The Nu-Meat project involves Sydney-based value-adding company, Beak & Johnston, which came up with the concept and started progressing it three years ago, with support from the Meat & Livestock Australia donor company.
The project development was delivered a solid financial start when it received a $100,000 Woolworths Fresh Food Grant in December 2010. The support, chosen directly by the Woolworths managing director, seeks-out annually a project which displays qualities including innovation and sustainability.
While much of the technology behind the Nu-Meat process is still undergoing intellectual property patent protection, meaning it cannot be discussed in detail here, it has obvious potential to add considerable value to lower-quality beef cuts, bringing more dollars-per kilogram back into the supply chain.
The process delivers significant improvement in a range of areas, including:
- better shelf-life (less than half the amount of preservatives used than in conventional sausages)
- improved colour, flavour and texture, and
- greater natural binding capacity (sausages are 90pc beef, with no need for added binders/fillers).
Any freeze/thaw process does not deliver any appreciable drop in quality.
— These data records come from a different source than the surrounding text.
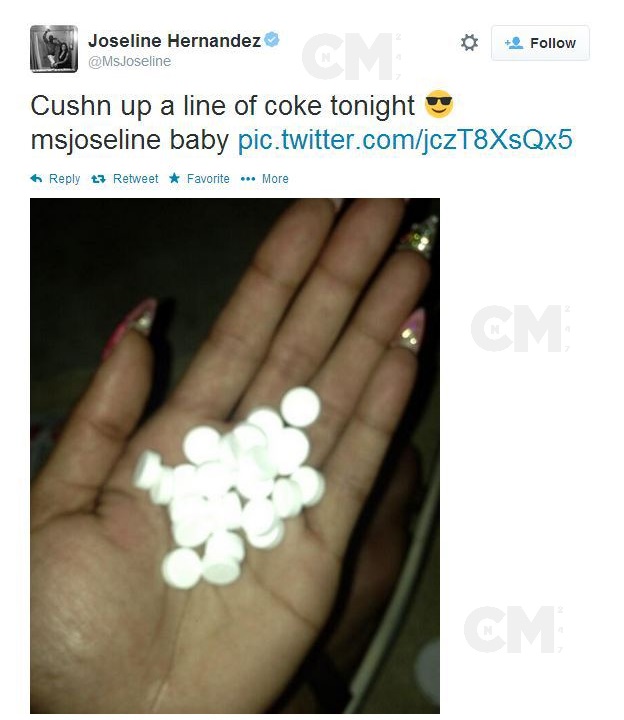
Task: Open the Joseline Hernandez profile name
Action: click(174, 40)
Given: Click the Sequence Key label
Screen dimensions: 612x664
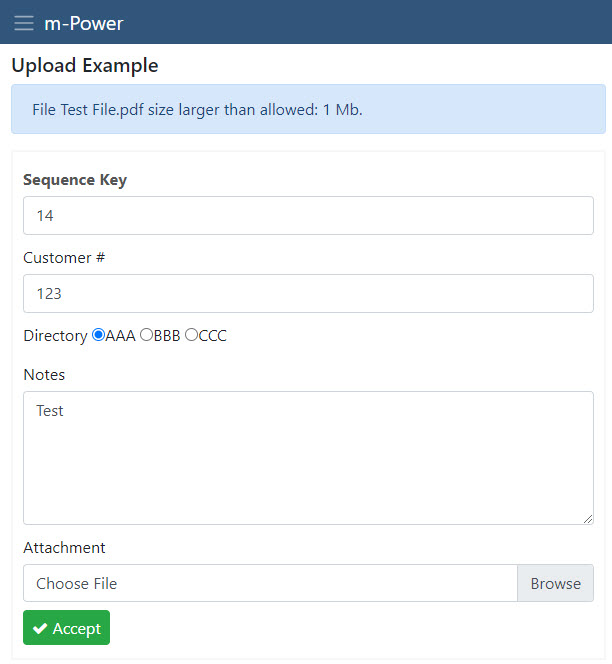Looking at the screenshot, I should [x=75, y=180].
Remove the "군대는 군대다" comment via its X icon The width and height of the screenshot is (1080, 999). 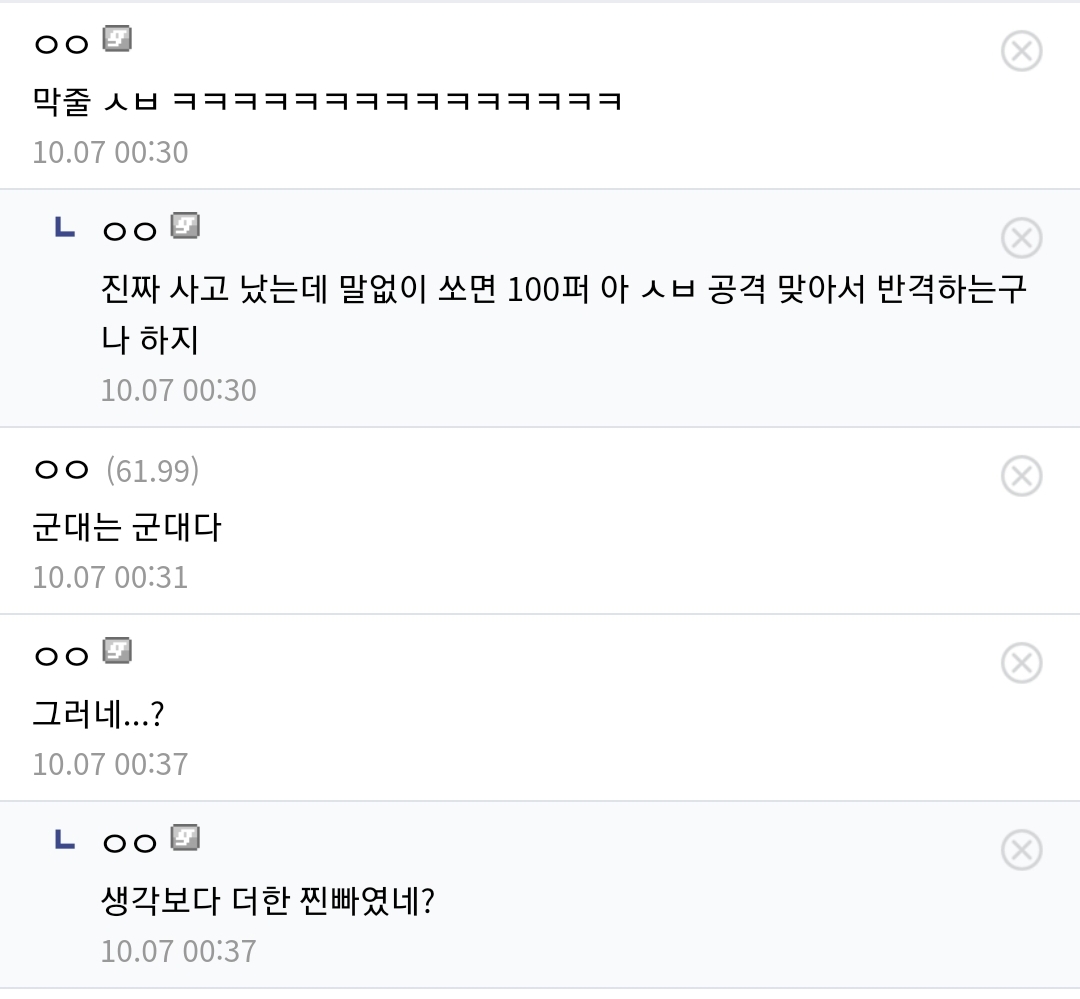(1021, 476)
MLA’s manager of innovation capability, Rod Coogan said the process delivered a much better flavour profile – very meaty, and good flavour preservation, as well as better particle size and appearance, and no ‘pasty’ look that can occur with some sausages.
“The big advantage is it retains the inherent characteristics of the meat and maintains that right through to the marketplace,” he said.
The result is a raw material for use – initially at least – in ground beef products like sausages and burgers which performs substantially better than conventional material.
Dr Coogan said the retail products employing raw material produced under the new technology had been sold in 600 Woolworths stores across the Eastern seaboard over the past year, and had made a successful impact on consumers, attracting a considerable premium over conventional sausages.
The product brand story makes strong references to low-use of preservatives, no artificial colours, gluten or MSG, and other attributes. Sales have been described as ‘strong, and above expectations.’
“Woolworths has been very, very happy with the result,” said B&J’s David Beak.
Beef patties based on the Nu-Meat process would be launched in the next few weeks, promising to deliver similar advantage as the sausage range, Mr Beak said.
“Certainly there are other products that we would like to develop using the technology, that we think can be equally successful,” he said.
The original sausage products are also now going into outlets other than Woolworths, which had a year’s exclusivity on the Mr Beak’s sausage range.
Raw material for the project is currently being sourced from Throsby’s hot-boning plant in Singleton, NSW, where the Nu-Meat value-adding process is applied on-site. It is conceivable that at some future time, a number of hot-boning plants across Australia could host a facility that allows Nu-Meat to be produced, Mr Beak said.
There was also considerable potential to apply the technology in servicing export markets, as well as in the domestic trade, he said. This could extend into full value-added products produced in Australia, and exported overseas into the US and elsewhere.
The main motivation for the MLA donor company getting involved in the project was to create opportunities for better carcase utilisation and value-adding, Dr Coogan said.
“Any time we can take lower-grade, lower quality cuts and utilise them in a higher-quality, higher priced item is of value to the broader industry, by building demand,” he said.
Dr Coogan said he was not aware of any similar technologies in use either in beef or other species overseas.